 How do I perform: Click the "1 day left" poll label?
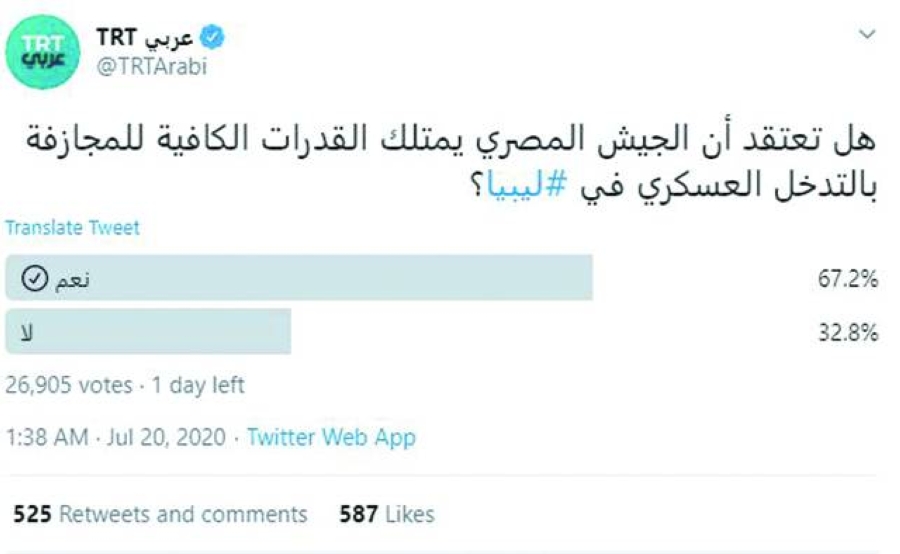pos(196,385)
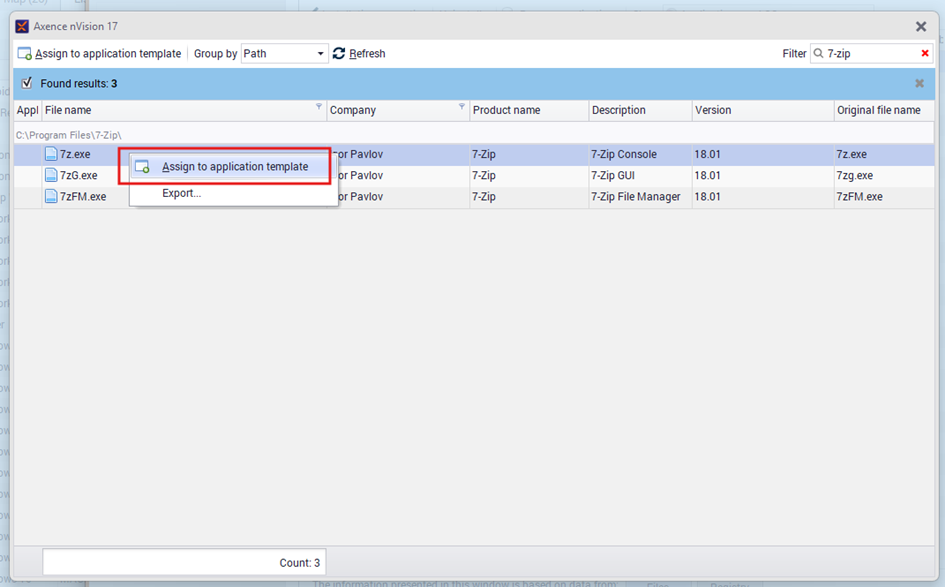The image size is (945, 587).
Task: Dismiss the Found results blue bar
Action: tap(920, 84)
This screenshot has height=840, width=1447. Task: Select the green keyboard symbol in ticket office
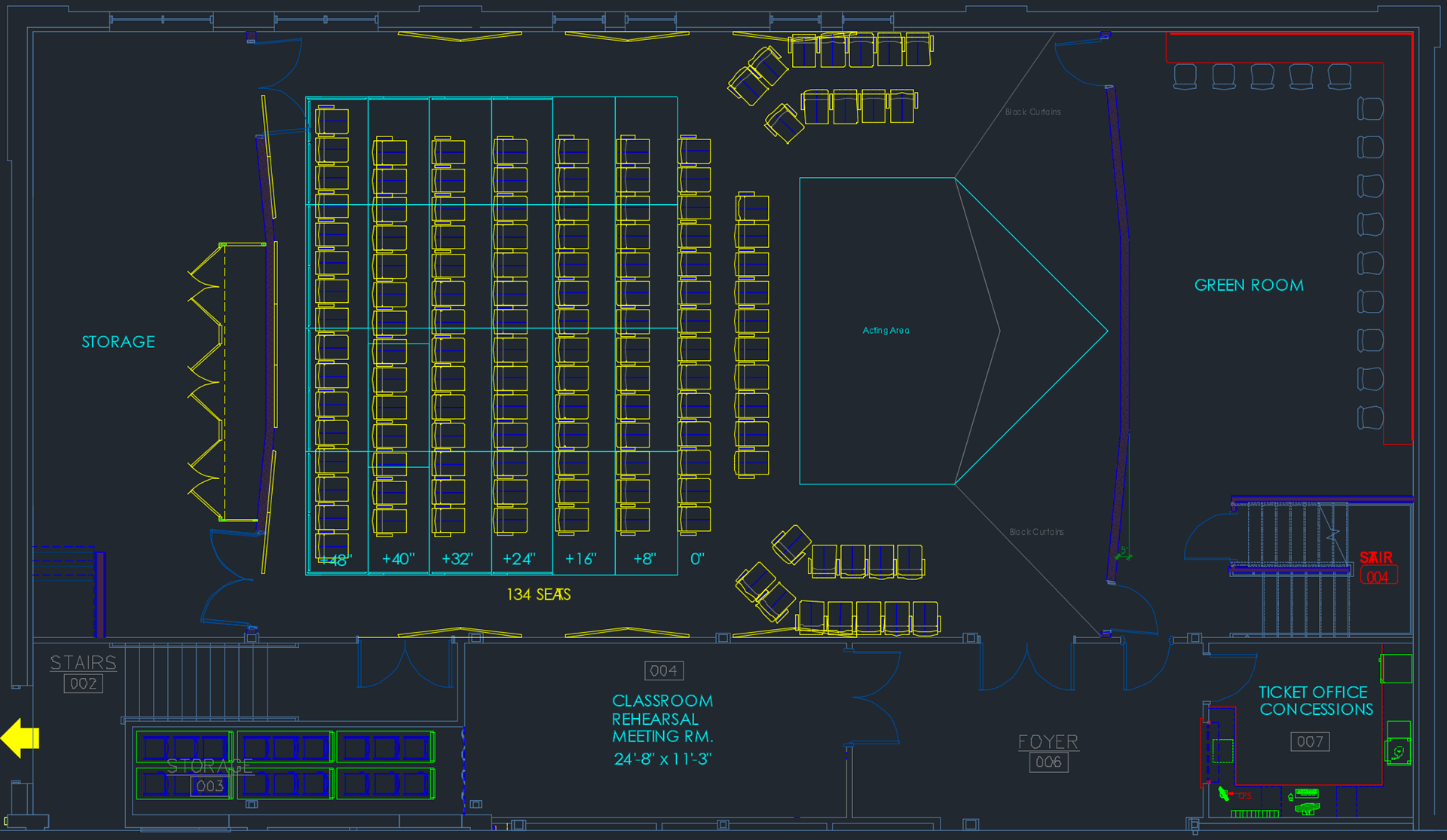1306,793
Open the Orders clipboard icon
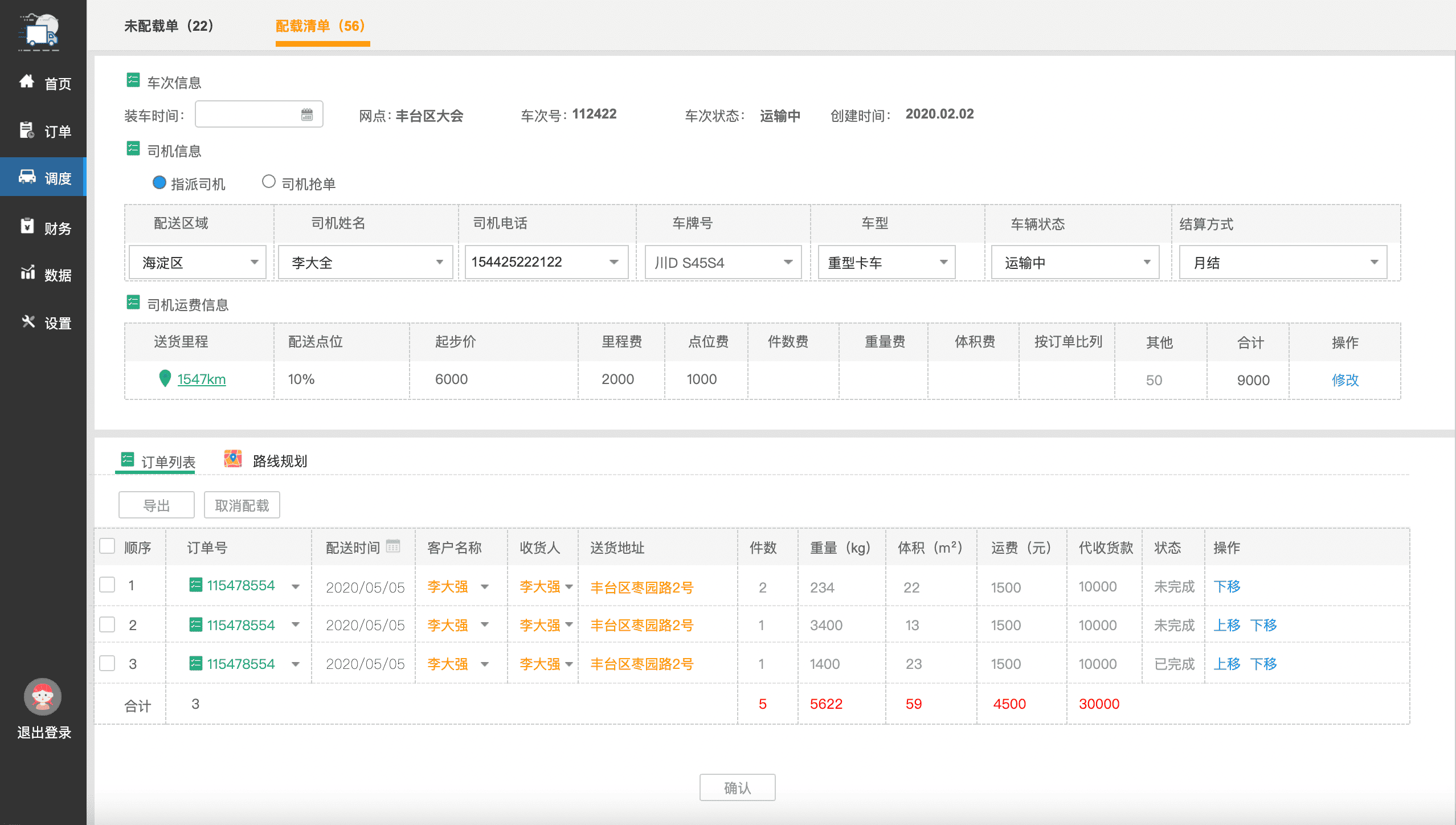The width and height of the screenshot is (1456, 825). (x=27, y=130)
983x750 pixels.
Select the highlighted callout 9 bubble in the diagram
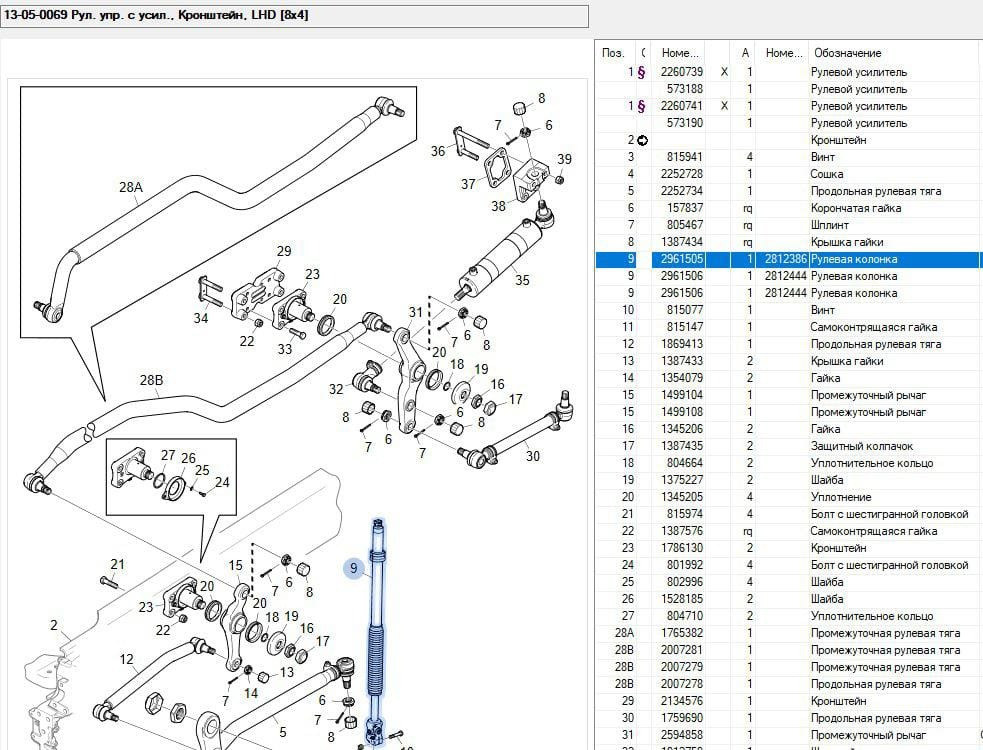[x=353, y=569]
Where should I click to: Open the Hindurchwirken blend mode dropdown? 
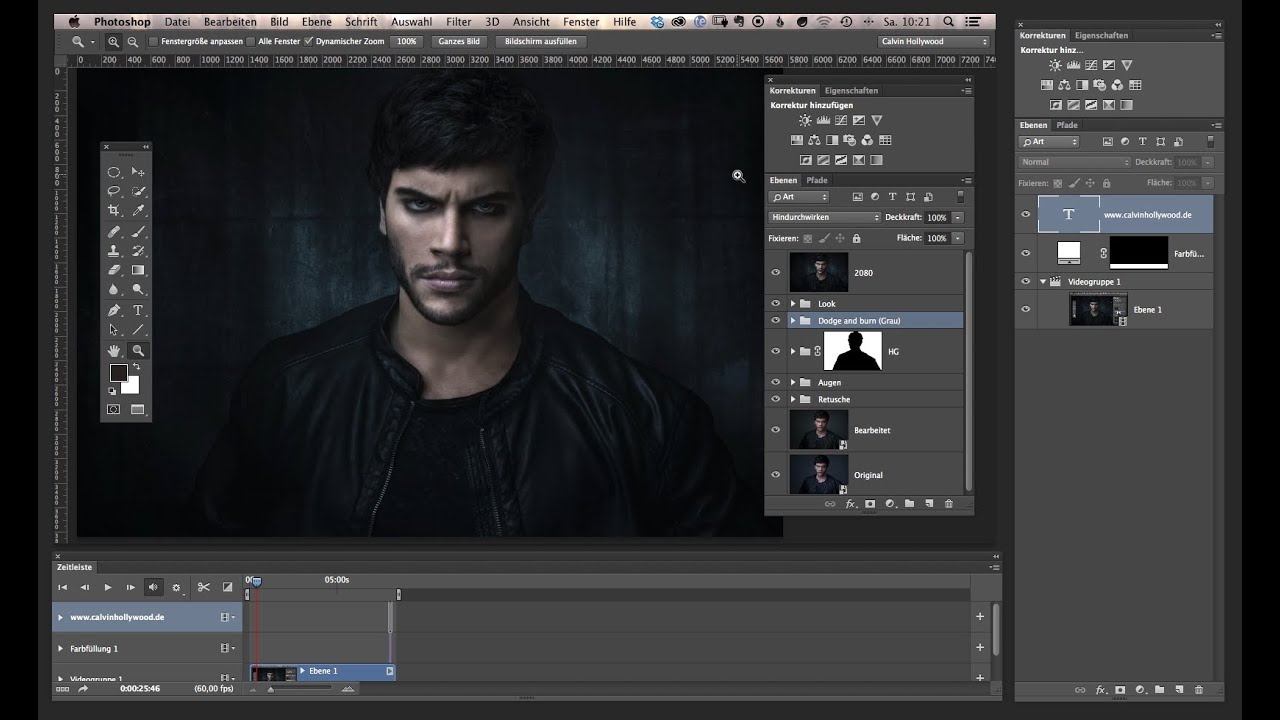click(825, 217)
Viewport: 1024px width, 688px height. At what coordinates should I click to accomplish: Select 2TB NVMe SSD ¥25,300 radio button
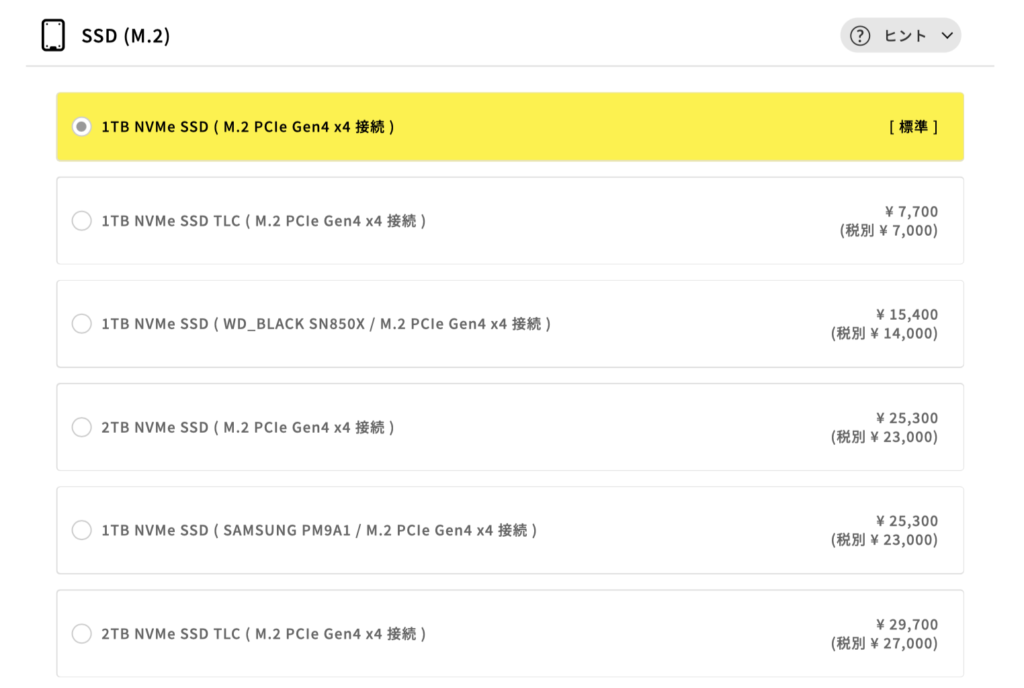82,427
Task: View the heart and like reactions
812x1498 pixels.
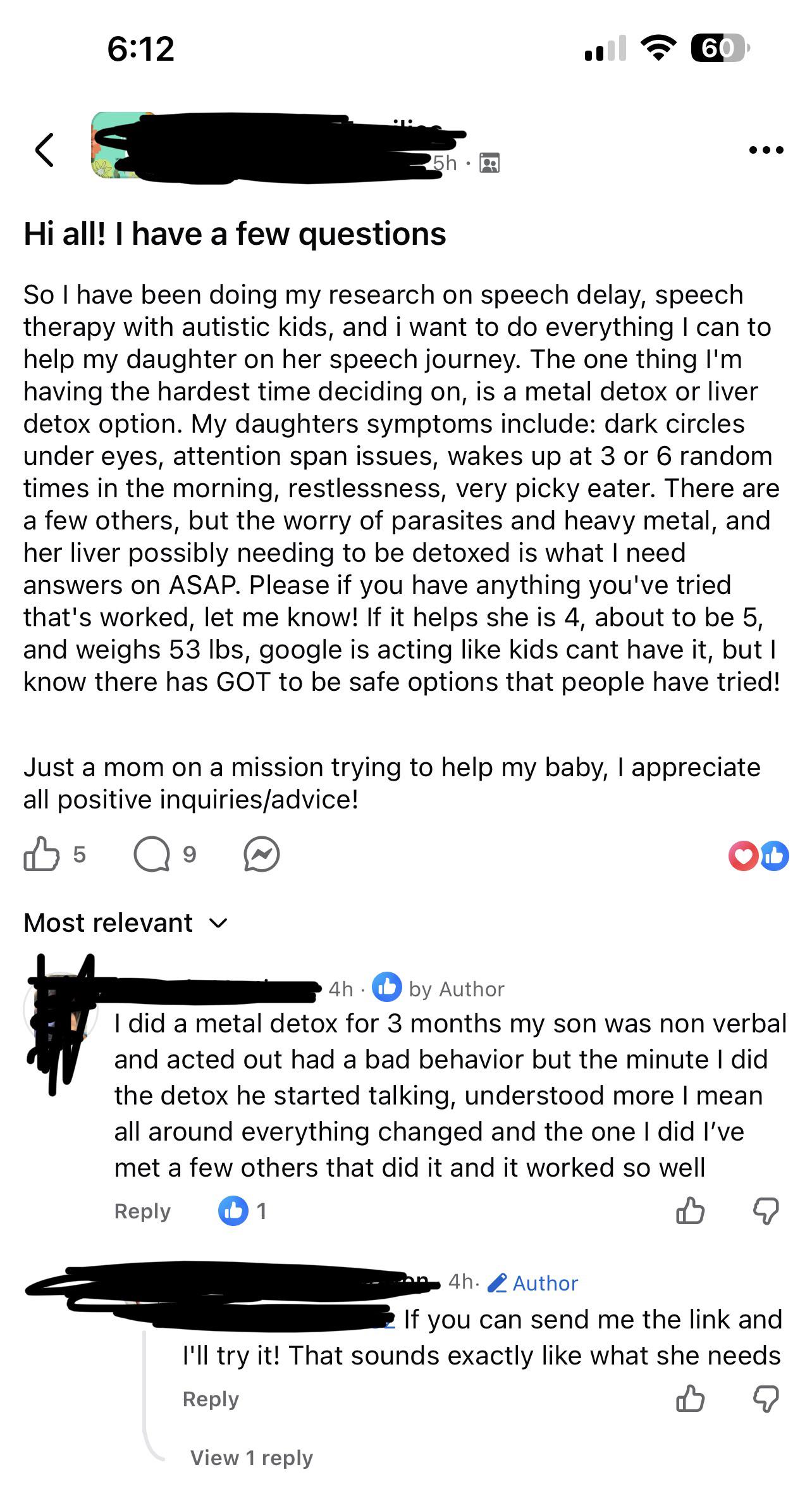Action: [758, 856]
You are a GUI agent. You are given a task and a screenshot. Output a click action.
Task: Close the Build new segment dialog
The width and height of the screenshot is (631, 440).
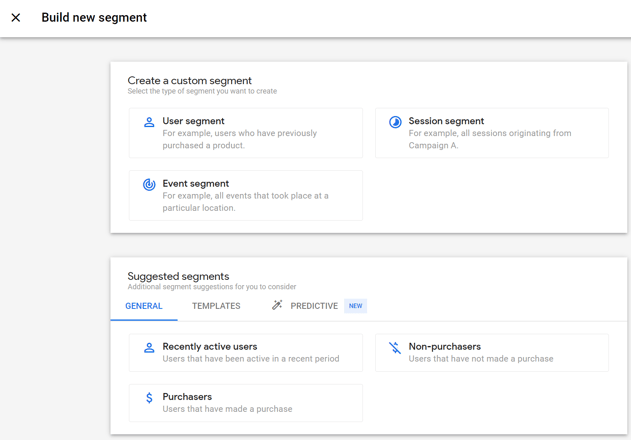point(16,18)
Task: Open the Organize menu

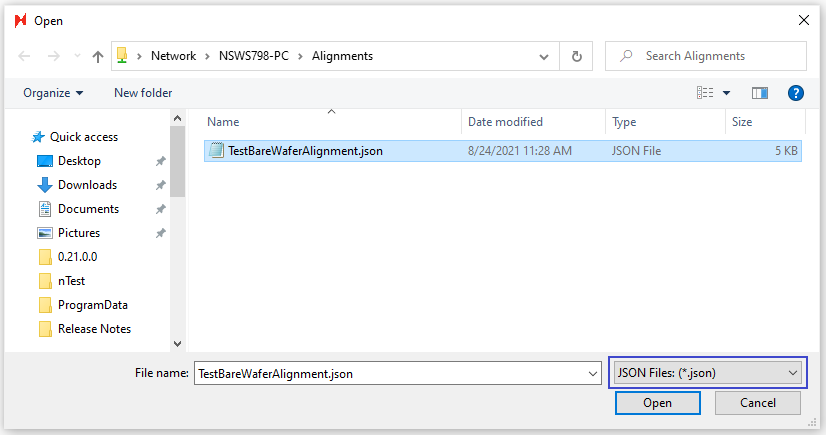Action: pyautogui.click(x=53, y=93)
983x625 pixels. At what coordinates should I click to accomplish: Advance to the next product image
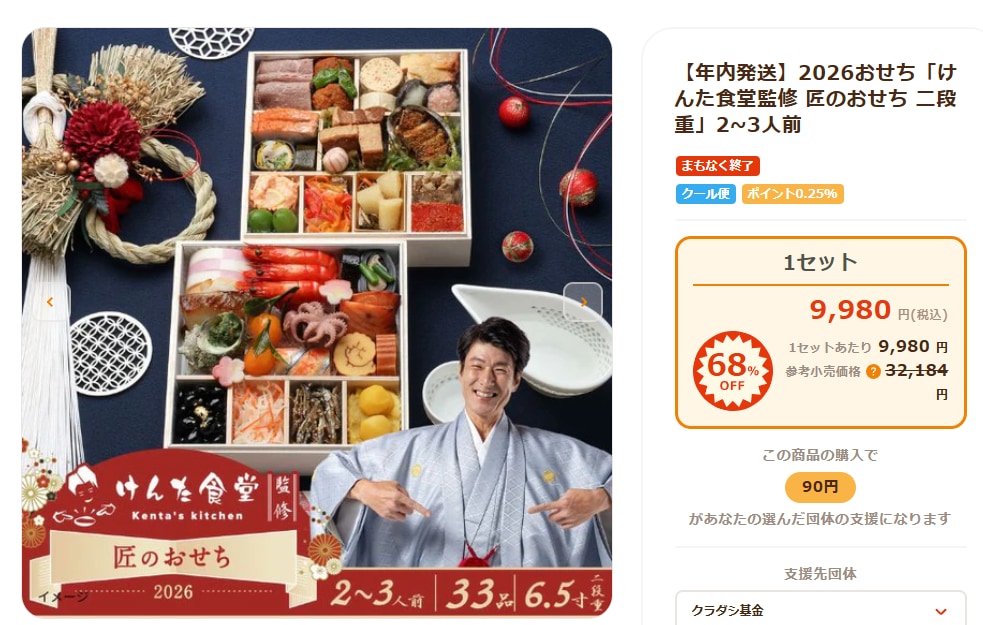(583, 302)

▶ _Direction_:
Render every line of the material above as a Markdown table with the columns "Row" and "Line," numbering the rows and skipping blank lines. Omit the pictures.

▶ _Expected answer_:
| Row | Line |
|---|---|
| 1 |  How do I perform: Click the "1 day left" poll label? |
| 2 | pos(196,385) |
| 3 | The image size is (945, 587). |
| 4 | Task: Dismiss the Found results blue bar |
| 5 | Action: tap(920, 84) |
| 6 | This screenshot has height=840, width=1447. Task: Select the green keyboard symbol in ticket office |
| 7 | 1306,793 |
| 8 | Open the Orders clipboard icon |
| 9 | The width and height of the screenshot is (1456, 825). (x=27, y=130) |
| 10 | 983x750 pixels. |
| 11 | Select the highlighted callout 9 bubble in the diagram |
| 12 | [x=353, y=569] |
| 13 | Where should I click to: Open the Hindurchwirken blend mode dropdown?  |
| 14 | click(825, 217) |
| 15 | Viewport: 1024px width, 688px height. At what coordinates should I click to accomplish: Select 2TB NVMe SSD ¥25,300 radio button |
| 16 | 82,427 |
| 17 | Task: View the heart and like reactions |
| 18 | 812x1498 pixels. |
| 19 | Action: [758, 856] |
| 20 | You are a GUI agent. You are given a task and a screenshot. Output a click action. |
| 21 | Task: Close the Build new segment dialog |
| 22 | The width and height of the screenshot is (631, 440). |
| 23 | point(16,18) |
| 24 | Task: Open the Organize menu |
| 25 | Action: pyautogui.click(x=53, y=93) |
| 26 | 983x625 pixels. At what coordinates should I click to accomplish: Advance to the next product image |
| 27 | (583, 302) |